_PROBLEM DETAILS_.
Look in the material below for the line holding "Task: Submit email with green arrow button". Set it down exactly, with each later line up to and including the line holding "Expand the Global region selector".

_RECORDS SHOWN_.
- Opening Delimiter -

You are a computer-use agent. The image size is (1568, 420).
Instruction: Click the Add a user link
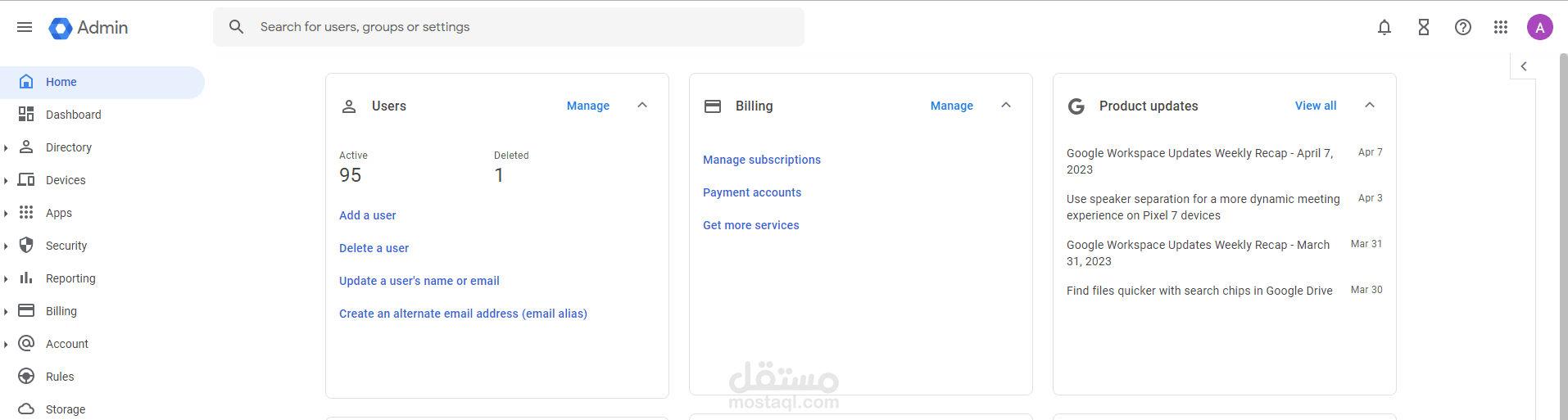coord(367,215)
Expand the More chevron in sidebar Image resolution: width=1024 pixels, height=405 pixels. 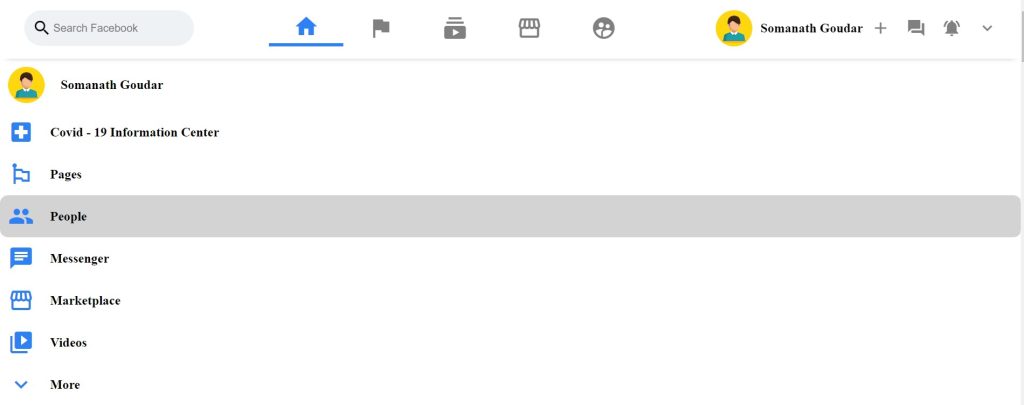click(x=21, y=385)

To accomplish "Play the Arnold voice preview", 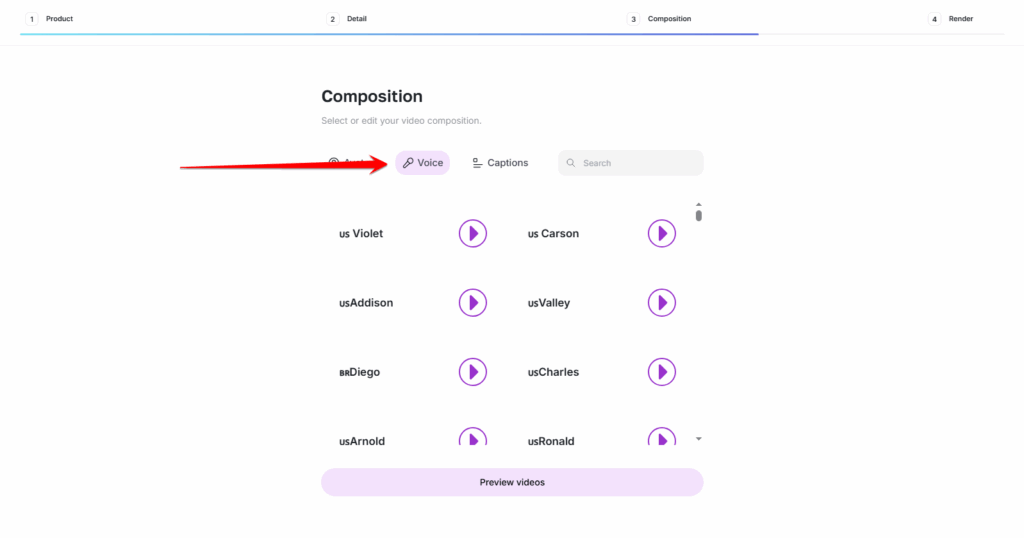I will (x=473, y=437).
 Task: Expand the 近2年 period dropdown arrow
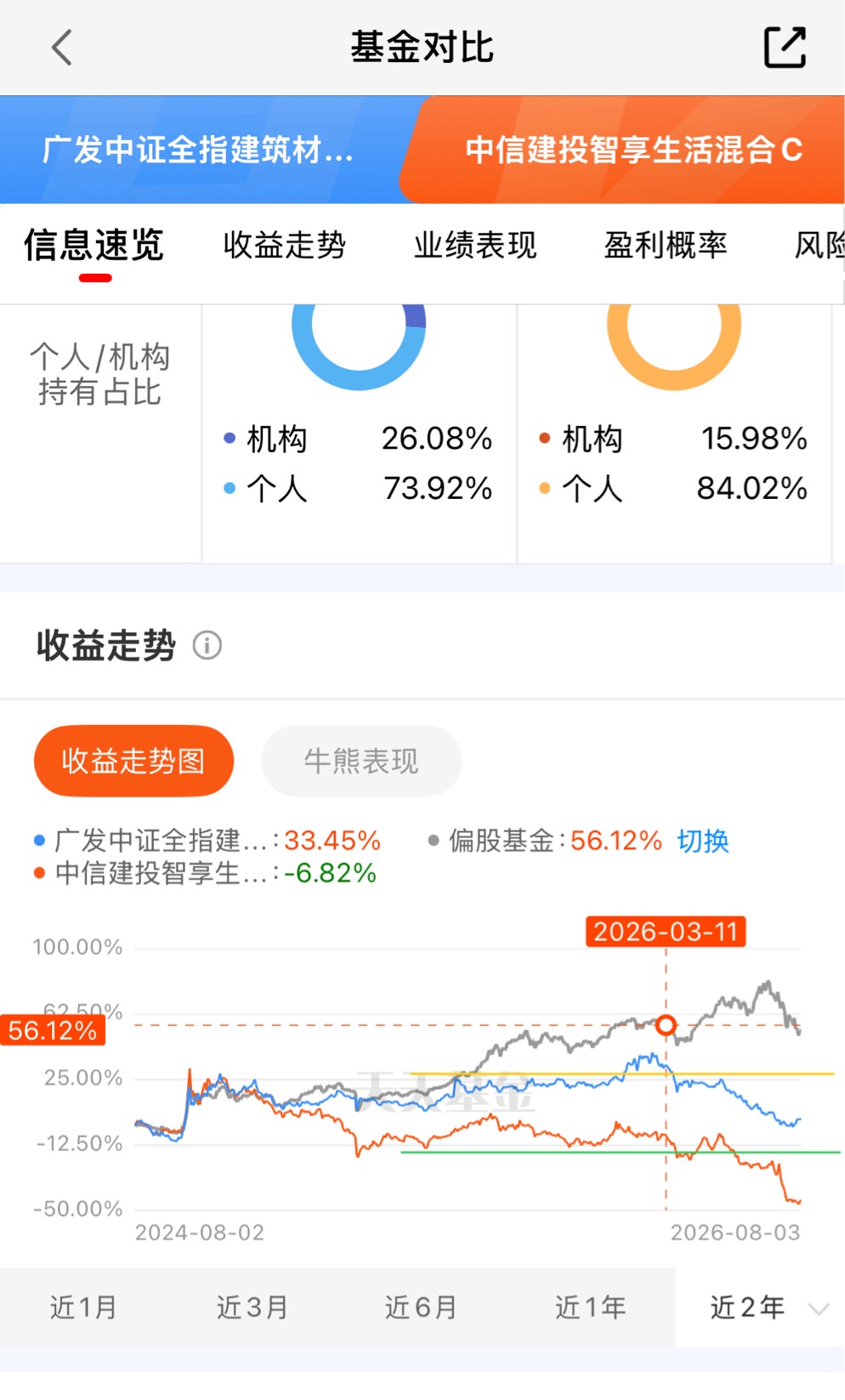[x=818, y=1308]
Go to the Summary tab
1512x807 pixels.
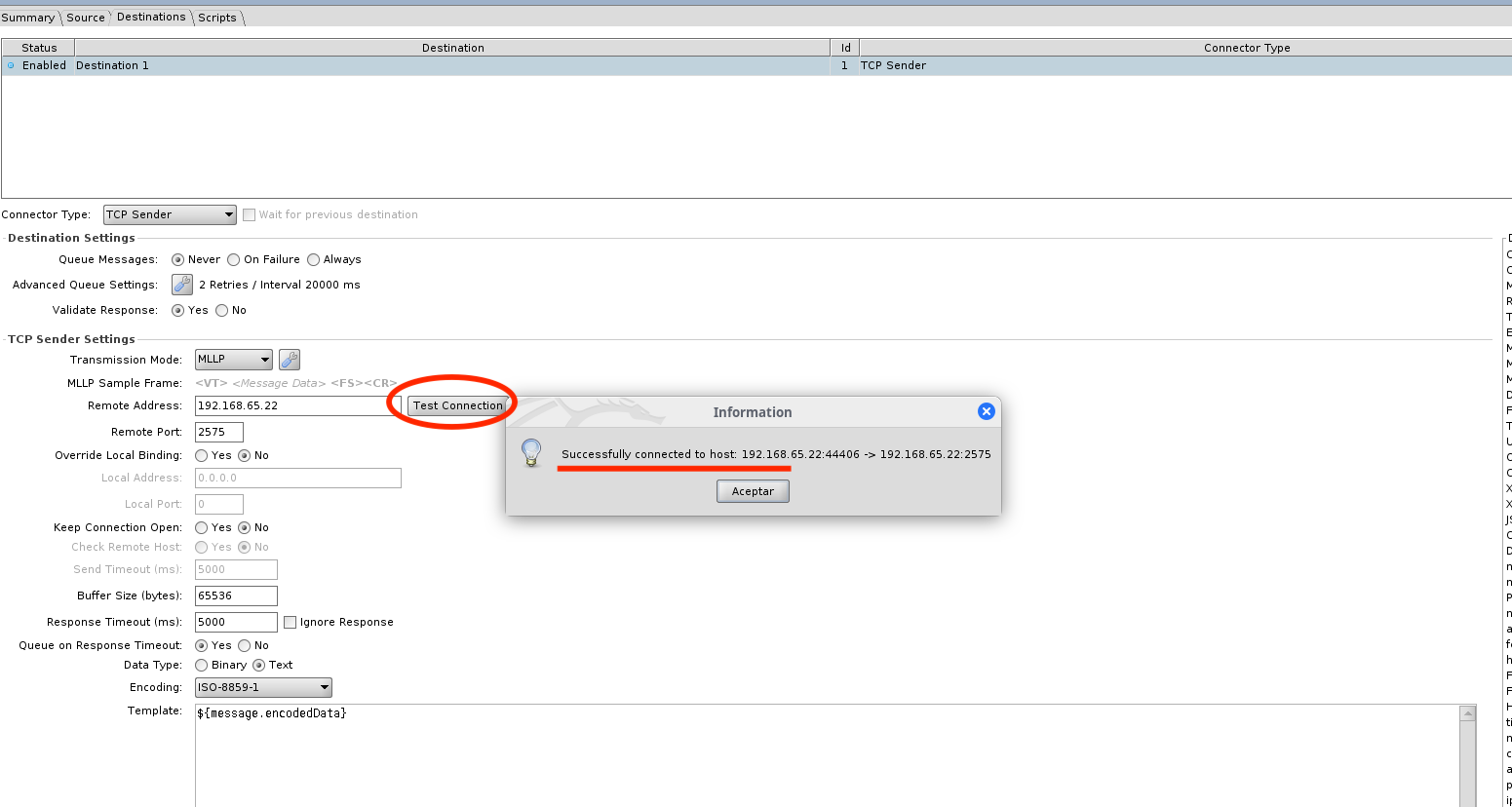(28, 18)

- Closing Delimiter -
- Opening Delimiter -

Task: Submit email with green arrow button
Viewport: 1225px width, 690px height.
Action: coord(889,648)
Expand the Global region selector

- Closing Delimiter -

_SOLUTION TO THE PROBLEM_.
Task: Submit email with green arrow button
Viewport: 1225px width, 690px height.
Action: coord(889,648)
Expand the Global region selector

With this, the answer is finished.